- _Goal_: Reproduce the records below, putting "Display area" wherever "Viewport" occurs and changing nothing else.
* start Given information *
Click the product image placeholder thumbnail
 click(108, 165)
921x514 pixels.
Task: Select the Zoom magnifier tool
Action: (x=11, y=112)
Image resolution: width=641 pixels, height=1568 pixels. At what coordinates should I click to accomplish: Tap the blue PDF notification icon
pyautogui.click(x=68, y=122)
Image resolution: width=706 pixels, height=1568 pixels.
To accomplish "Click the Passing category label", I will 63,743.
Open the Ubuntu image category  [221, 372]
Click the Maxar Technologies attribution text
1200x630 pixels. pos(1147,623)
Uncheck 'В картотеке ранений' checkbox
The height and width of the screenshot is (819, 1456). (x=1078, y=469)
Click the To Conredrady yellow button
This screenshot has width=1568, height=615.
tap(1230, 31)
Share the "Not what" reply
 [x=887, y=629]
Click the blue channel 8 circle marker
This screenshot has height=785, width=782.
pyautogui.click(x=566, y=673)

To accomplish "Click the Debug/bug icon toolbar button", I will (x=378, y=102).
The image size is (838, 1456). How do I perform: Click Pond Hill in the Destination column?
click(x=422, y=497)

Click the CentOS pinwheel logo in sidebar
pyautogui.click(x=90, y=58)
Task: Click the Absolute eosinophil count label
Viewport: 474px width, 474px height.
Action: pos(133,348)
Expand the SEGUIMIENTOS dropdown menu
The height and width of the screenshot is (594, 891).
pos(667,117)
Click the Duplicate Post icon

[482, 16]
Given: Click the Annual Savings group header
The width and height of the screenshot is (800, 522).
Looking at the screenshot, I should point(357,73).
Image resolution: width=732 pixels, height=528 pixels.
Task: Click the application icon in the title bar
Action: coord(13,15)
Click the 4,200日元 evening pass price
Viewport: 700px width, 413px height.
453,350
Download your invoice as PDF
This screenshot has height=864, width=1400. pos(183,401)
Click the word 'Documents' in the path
* end Given information *
- _Right answer_:
Click the product image placeholder thumbnail
 click(108, 165)
921x514 pixels.
Task: Select the Zoom magnifier tool
Action: (x=11, y=112)
Image resolution: width=641 pixels, height=1568 pixels. At what coordinates should I click to accomplish: Tap the blue PDF notification icon
pyautogui.click(x=68, y=122)
Image resolution: width=706 pixels, height=1568 pixels.
To accomplish "Click the Passing category label", I will 63,743.
Open the Ubuntu image category  [221, 372]
Click the Maxar Technologies attribution text
1200x630 pixels. pos(1147,623)
Uncheck 'В картотеке ранений' checkbox
The height and width of the screenshot is (819, 1456). (x=1078, y=469)
Click the To Conredrady yellow button
This screenshot has width=1568, height=615.
tap(1230, 31)
Share the "Not what" reply
 [x=887, y=629]
Click the blue channel 8 circle marker
This screenshot has height=785, width=782.
pyautogui.click(x=566, y=673)

To accomplish "Click the Debug/bug icon toolbar button", I will (x=378, y=102).
The image size is (838, 1456). How do I perform: Click Pond Hill in the Destination column?
click(x=422, y=497)

Click the CentOS pinwheel logo in sidebar
pyautogui.click(x=90, y=58)
Task: Click the Absolute eosinophil count label
Display area: 474px width, 474px height.
Action: pos(133,348)
Expand the SEGUIMIENTOS dropdown menu
The height and width of the screenshot is (594, 891).
pos(667,117)
Click the Duplicate Post icon

[482, 16]
Given: Click the Annual Savings group header
The width and height of the screenshot is (800, 522).
Looking at the screenshot, I should point(357,73).
Image resolution: width=732 pixels, height=528 pixels.
Task: Click the application icon in the title bar
Action: coord(13,15)
Click the 4,200日元 evening pass price
Display area: 700px width, 413px height.
453,350
Download your invoice as PDF
This screenshot has height=864, width=1400. pos(183,401)
Click the word 'Documents' in the path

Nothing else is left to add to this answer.